Managing Your Data

I assume for this article that you know what a spreadsheet is and that you have some idea about how a database will provide for larger scale data management over spreadsheets. I'm writing this under the assumption that you are someone who is outgrowing your spreadsheet solution and don't know where to go from here.

Individuals and small businesses with data management needs typically stick things in a spreadsheet and use it as a pseudo-database. On a small scale, this works fine. Modern spreadsheets have several features that help them to step up and be data management tools by sorting and manipulating the data they contain. The main question here is, "Would a huge RDBMS (Relational Database Management System) ever return money for my investment on such a small scale?" The answer is, probably not. But a client database may make sense.

You may want to read my analysis of spreadsheets before moving on.

Large businesses typically have enterprise level database solutions on multiple servers with custom built clients to access and manipulate their data. There's really nothing less that will do the jobs large corporations need. The choices large businesses are faced with have to do with the level of customization they need and which company they'd like to provide their actual database software. The only real question here is, "Which product will meet my needs?" Cost is always a factor for comparing solutions, but a large server-side RDBMS is absolutely essential in these cases.

You may want to read my analysis of database servers at this point.

The obvious answer is to use a client database, but if you are planning on growth or have a lot of people already, you may want to skip that step and build a database server now. Client databases operate as databases, but run on your own machine. You can put the actual database file on a shared drive or a server, but run the actual software on each person's computer. This is often, but not always, the best option for a small business.

You may want to read my analysis of client databases once I write it.

Spreadsheets are simply not an option to manage millions of records; and server-side databases are too expensive for tracking your hundred or so customers on a small scale. Most of the real dilemmas arise between these two scales. Small businesses are typically in a realm where Excel just isn't cutting it, but spending the thousands of dollars on licensing fees and even more on the talent to manage larger systems isn't feasible either. Should you get a client-level database program like Microsoft Access or Filemaker? Or should you spend more and put something on a server? Or should you spend the time on pushing the limits of your spreadsheet? If your data consists of items common to many businesses, like a customer list, you could look into off-the-shelf contact management software.

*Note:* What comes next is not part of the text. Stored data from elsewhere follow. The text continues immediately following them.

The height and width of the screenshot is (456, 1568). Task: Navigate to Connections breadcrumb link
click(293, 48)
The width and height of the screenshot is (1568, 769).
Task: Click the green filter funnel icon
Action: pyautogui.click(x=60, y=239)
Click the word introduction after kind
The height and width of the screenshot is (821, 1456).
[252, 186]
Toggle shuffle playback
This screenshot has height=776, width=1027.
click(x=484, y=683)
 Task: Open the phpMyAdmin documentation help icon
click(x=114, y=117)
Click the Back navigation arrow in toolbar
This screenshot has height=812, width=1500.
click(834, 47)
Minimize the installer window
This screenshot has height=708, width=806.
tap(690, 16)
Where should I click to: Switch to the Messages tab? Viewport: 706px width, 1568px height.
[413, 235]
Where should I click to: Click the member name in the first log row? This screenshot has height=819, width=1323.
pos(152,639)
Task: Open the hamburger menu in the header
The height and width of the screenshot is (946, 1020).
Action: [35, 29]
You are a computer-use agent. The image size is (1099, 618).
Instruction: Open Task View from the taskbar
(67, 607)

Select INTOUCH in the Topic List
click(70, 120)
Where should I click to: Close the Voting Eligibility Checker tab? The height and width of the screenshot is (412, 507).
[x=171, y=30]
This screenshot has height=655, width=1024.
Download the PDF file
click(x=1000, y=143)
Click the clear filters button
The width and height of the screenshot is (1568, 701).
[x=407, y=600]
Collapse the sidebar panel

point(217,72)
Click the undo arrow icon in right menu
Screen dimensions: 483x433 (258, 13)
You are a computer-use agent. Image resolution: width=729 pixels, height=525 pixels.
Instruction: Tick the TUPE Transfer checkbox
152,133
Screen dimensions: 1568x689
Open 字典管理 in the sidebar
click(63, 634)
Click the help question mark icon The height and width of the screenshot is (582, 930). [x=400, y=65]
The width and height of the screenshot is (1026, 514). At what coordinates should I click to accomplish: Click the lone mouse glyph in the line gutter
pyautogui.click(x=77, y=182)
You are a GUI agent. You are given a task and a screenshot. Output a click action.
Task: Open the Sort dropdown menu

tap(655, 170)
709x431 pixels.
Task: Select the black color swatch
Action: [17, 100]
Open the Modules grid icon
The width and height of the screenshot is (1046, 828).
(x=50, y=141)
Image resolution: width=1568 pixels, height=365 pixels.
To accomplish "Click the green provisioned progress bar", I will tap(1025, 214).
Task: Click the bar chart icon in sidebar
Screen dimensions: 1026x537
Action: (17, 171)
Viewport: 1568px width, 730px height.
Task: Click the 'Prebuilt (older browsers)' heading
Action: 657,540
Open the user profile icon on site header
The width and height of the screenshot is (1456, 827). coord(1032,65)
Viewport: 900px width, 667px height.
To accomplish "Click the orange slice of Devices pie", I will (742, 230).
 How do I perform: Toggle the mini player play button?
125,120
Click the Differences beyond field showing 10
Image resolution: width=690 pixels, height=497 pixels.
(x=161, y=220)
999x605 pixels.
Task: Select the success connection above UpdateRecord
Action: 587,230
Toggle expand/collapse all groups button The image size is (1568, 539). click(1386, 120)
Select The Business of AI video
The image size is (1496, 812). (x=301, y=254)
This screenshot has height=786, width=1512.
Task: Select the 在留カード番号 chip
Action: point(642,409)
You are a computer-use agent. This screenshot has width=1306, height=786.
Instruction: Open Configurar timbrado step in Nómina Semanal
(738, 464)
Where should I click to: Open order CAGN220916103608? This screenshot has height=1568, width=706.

And there are other tools for other other common needs. This document will attempt to help clear up this confusion, but I'll just be looking at managing your own data here.

The two clear reasons you really need to move beyond spreadsheets are: first, volume of data; and second, number of users. Technically, most spreadsheets will allow you to store more information than you should, but if you're storing thousands of records for the purpose of storage more than for the purpose of analysis, you ought to consider a database. However, if you're the only person needing access to this data, and other people only see it in reports you provide, you could stretch it out a little more. Just back it up frequently. Once you start sharing your data (not just its products, like reports) you will quickly grow tired of messages from the operating system telling you that someone else has the file open and you only get it read-only. You may also run into the problems of people making copies of the file, making changes, then wondering whether to overwrite the original, which may or may not have other peoples' changes saved. If you're sharing a spreadsheet, consider very strongly getting a database.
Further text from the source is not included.